By SHAQ DAVIS
Is our personal information really safe?
Not a chance. We can try to prevent the worst from happening, but for some that is not enough.
With technology growing rapidly, there is added need to watch what we put online and how we interact on the World Wide Web.
An estimated $500 million was lost due to reported cybercrimes in 2012, according to the Internet Crime Complaint Center.
There are many loopholes in systems that criminals have already thought about. Skilled hackers, who steal the information of customers, breach the most secure websites.
Thieves are enticed by easy-to-crack, six-letter passwords, used to protect what is rightfully dear to us.
People don’t realize they’ve been compromised until it’s too late. Either their money is gone, or they’ve been given a virus that compromises their devices. We can try to put the latest and greatest anti-virus software on our systems, but is it really enough?
Of course you can use tough passwords and change your online behavior, but who really wants to stop sharing their lives with the world?

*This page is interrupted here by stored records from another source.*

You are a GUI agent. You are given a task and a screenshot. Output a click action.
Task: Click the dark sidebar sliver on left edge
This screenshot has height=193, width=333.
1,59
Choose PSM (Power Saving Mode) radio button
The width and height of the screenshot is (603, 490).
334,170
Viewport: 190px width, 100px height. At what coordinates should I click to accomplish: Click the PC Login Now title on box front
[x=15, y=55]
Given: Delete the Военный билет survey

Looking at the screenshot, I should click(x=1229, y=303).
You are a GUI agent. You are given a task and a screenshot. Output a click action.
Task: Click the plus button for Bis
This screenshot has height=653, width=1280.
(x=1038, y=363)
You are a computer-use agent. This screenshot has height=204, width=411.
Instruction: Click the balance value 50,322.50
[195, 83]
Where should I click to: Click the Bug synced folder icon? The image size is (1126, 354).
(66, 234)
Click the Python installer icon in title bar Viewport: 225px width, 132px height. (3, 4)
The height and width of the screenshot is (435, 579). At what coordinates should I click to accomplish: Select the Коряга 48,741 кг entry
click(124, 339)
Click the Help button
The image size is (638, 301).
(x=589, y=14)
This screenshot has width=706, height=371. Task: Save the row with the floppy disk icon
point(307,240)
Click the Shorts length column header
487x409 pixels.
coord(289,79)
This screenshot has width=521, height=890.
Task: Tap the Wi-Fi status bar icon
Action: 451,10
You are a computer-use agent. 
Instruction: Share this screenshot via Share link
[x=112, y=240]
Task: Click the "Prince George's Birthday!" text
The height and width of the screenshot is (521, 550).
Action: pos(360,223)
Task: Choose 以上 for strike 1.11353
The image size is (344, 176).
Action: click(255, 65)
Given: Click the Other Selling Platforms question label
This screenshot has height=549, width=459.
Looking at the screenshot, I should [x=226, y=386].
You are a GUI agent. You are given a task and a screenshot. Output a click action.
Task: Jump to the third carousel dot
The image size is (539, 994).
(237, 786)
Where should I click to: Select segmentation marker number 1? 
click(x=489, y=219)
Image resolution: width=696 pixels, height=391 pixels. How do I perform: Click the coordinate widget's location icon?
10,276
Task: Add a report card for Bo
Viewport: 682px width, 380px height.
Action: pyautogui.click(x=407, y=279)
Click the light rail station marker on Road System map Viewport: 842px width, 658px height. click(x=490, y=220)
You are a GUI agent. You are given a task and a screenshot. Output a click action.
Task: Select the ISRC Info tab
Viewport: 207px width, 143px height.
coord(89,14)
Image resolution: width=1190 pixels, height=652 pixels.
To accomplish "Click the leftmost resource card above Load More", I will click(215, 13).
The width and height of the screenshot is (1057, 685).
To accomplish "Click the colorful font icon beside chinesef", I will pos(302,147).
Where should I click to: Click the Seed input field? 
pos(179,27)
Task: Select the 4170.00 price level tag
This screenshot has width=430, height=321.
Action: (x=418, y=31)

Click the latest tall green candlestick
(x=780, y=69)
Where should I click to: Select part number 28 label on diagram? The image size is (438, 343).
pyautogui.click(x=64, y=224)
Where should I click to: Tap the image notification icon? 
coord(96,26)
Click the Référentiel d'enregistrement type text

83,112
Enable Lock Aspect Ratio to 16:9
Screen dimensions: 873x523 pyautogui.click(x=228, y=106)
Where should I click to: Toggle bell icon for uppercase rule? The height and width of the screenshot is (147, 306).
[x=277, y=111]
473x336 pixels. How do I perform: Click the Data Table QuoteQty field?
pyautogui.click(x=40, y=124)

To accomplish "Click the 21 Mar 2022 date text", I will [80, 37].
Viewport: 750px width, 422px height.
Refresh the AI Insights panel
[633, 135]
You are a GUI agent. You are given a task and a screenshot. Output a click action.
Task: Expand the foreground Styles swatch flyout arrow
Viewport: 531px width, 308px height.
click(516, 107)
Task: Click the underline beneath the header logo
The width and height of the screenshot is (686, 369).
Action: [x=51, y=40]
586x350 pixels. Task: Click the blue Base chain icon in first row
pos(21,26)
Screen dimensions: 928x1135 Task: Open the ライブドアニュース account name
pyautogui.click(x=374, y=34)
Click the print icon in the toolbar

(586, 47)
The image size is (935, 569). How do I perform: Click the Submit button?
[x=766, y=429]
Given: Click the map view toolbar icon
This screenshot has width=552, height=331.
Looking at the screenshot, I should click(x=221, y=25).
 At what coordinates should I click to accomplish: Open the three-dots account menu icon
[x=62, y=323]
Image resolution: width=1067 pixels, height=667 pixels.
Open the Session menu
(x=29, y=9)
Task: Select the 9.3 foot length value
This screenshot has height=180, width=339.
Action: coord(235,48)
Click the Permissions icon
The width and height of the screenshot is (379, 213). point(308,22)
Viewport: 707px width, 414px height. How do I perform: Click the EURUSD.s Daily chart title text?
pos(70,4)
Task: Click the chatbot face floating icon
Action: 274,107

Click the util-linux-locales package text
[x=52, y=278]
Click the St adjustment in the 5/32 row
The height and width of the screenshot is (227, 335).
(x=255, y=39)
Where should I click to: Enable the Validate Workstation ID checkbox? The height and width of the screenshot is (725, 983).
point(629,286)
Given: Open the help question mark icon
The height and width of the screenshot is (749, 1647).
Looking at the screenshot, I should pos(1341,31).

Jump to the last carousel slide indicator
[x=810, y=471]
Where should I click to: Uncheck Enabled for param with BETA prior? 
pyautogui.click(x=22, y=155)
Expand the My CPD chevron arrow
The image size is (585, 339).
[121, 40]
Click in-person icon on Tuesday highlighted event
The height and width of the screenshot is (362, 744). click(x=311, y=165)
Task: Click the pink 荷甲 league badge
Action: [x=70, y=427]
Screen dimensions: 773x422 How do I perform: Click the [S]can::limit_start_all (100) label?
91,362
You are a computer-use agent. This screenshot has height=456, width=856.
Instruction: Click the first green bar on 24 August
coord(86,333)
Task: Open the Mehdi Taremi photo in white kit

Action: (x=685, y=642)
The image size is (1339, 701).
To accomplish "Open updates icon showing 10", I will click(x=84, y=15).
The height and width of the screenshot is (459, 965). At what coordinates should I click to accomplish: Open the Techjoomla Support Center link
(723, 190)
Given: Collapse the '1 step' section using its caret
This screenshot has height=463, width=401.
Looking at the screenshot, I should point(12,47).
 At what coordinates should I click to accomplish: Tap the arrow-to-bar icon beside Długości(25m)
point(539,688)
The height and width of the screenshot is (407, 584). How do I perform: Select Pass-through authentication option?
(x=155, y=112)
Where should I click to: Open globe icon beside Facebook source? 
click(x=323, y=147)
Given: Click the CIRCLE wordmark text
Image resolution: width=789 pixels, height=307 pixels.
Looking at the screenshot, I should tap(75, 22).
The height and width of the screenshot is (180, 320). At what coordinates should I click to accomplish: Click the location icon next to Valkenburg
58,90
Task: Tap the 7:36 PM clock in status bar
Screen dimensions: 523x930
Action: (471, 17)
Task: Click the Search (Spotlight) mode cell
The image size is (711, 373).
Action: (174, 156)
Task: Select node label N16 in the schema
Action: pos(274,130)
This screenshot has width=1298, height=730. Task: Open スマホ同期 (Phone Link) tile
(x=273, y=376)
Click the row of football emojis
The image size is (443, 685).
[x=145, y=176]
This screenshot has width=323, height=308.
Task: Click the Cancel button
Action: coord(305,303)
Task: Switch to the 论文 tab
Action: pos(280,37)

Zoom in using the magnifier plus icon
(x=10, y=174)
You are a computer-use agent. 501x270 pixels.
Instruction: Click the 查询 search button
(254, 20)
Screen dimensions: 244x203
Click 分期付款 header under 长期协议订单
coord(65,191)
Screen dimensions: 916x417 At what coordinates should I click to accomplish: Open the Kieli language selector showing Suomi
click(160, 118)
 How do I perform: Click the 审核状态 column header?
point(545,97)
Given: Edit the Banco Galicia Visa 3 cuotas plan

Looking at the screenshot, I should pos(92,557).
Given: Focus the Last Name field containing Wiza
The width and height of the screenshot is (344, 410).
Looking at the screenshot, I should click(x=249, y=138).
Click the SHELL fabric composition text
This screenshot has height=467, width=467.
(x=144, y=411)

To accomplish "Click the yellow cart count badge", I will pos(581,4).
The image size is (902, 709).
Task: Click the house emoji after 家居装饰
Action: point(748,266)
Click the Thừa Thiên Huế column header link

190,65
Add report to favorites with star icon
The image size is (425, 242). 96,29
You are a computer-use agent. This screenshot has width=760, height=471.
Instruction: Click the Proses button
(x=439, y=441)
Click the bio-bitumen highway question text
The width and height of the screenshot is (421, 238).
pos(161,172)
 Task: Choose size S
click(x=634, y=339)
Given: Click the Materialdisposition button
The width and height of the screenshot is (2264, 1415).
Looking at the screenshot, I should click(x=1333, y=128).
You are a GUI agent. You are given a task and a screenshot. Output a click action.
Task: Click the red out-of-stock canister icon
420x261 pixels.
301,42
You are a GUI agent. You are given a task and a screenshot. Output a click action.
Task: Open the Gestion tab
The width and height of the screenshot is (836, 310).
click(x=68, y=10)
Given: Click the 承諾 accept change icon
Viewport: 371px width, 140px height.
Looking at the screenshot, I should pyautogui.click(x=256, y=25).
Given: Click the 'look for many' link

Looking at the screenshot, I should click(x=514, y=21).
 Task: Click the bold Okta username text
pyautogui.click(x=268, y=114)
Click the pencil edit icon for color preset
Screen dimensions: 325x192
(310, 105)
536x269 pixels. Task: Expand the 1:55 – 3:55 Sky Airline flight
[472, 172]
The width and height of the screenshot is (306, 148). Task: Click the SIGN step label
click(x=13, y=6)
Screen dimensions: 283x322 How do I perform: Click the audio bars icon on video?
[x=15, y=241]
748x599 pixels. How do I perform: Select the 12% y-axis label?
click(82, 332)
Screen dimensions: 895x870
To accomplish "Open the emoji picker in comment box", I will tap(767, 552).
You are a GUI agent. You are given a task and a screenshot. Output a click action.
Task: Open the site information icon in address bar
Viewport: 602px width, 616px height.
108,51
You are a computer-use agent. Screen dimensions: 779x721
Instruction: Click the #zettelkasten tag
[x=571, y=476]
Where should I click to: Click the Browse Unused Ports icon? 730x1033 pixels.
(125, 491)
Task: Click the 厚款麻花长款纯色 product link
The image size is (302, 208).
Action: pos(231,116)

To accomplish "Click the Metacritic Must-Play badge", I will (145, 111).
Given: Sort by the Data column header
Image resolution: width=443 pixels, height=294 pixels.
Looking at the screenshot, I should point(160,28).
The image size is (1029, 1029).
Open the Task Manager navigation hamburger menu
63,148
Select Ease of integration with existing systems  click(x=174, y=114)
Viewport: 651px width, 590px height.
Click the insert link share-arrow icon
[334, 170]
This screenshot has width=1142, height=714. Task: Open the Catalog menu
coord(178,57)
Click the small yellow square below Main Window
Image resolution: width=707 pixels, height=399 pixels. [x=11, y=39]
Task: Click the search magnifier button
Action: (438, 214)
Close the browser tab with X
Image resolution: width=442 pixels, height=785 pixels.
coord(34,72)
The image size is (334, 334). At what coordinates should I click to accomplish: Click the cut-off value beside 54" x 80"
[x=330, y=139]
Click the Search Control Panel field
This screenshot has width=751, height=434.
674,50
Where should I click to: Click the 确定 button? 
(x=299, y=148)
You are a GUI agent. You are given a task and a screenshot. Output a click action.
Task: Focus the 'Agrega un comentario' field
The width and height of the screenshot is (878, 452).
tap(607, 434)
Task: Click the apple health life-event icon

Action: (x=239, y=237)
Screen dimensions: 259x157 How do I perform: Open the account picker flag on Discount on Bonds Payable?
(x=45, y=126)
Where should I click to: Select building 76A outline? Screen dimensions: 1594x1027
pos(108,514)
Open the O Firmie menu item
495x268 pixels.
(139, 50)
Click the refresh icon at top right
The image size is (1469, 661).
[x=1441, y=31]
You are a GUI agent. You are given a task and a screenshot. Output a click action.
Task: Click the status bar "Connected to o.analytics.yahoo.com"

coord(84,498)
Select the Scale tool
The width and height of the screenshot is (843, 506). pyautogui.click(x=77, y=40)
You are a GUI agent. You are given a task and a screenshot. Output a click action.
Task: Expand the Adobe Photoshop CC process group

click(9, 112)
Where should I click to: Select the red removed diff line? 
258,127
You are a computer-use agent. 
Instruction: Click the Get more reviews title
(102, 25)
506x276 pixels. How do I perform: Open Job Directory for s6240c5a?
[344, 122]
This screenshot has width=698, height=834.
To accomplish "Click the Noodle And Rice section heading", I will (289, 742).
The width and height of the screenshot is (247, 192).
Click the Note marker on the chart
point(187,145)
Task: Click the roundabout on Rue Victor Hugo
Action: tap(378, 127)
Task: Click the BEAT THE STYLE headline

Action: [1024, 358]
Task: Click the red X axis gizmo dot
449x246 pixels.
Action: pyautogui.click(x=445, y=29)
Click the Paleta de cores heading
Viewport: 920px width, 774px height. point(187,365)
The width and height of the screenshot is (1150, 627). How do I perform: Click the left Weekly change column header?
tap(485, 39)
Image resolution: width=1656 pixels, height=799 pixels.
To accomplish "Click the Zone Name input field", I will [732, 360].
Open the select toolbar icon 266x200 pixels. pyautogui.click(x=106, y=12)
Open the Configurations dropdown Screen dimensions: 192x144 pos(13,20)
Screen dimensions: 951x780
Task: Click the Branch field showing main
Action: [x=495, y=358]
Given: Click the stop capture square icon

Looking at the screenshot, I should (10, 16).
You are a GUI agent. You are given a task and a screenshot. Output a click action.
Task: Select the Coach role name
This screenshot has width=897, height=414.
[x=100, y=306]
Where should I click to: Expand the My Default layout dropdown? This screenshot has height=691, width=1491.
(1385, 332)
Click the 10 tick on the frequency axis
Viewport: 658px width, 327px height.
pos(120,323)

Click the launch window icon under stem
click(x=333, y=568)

Will our information ever be safe, or could it be a matter of time before something of ours is stolen?
You just never know who is next. Hackers don’t care about race, gender, religion or anything else. Some want money, and some may just do it for the fun of causing citizens stress.
Even though some may never experience this, there’s no denying threats exist.
You might believe that all your systems are coded and secure and nothing bad will ever happen.
This disregard puts people at risk for losing their property.
Hackers will always try to be a step ahead of the software that helps protect us. There will constantly be one person unaware of helping a hacker by sharing vital information through email, social networking and over phones.
So how can we really feel safe in a world of theft and greed? Can we really use the word “safe” when it comes to our personal information?
I get the feeling there is no standard of safety anymore.
Davis believes the world is full of greed and theft. He does his best to control the personal information he shares online.